WORK INSTRUCTIONS: Give back exactly the stretch of data below from the line holding "Click the 标题 title tag input field" through the line holding "You are a computer-use agent. Viewport: 1568px", both ends included, and leave the remaining lines out.
DATA PROVIDED Block Start
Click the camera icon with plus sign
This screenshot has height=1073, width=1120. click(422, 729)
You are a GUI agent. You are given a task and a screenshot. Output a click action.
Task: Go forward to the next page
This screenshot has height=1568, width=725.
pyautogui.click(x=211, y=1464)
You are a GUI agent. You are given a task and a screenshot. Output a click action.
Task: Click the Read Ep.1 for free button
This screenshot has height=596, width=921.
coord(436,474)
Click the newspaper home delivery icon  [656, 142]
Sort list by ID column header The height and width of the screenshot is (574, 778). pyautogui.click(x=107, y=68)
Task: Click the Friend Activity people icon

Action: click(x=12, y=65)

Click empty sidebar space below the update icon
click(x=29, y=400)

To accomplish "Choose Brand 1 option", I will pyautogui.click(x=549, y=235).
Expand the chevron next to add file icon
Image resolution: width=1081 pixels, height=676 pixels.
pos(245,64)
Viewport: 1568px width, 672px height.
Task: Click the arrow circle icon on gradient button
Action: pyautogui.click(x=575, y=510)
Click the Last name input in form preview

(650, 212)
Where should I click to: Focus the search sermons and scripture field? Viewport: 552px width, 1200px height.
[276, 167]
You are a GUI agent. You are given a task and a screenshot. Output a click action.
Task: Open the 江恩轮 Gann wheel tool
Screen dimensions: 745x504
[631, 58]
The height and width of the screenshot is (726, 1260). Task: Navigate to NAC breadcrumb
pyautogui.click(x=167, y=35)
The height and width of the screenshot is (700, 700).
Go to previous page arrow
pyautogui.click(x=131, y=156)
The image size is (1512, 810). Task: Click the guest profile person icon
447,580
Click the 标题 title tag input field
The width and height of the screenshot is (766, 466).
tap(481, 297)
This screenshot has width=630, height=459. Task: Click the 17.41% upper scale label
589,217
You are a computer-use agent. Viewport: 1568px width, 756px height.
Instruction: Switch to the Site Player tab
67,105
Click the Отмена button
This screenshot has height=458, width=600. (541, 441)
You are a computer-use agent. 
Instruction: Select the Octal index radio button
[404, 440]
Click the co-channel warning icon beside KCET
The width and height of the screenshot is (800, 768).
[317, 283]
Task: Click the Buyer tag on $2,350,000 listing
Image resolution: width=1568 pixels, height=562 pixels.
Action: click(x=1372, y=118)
DATA PROVIDED Block End
ANSWER FOR THE TASK:
Click the 标题 title tag input field
The width and height of the screenshot is (766, 466).
tap(481, 297)
This screenshot has width=630, height=459. Task: Click the 17.41% upper scale label
589,217
You are a computer-use agent. Viewport: 1568px width, 756px height.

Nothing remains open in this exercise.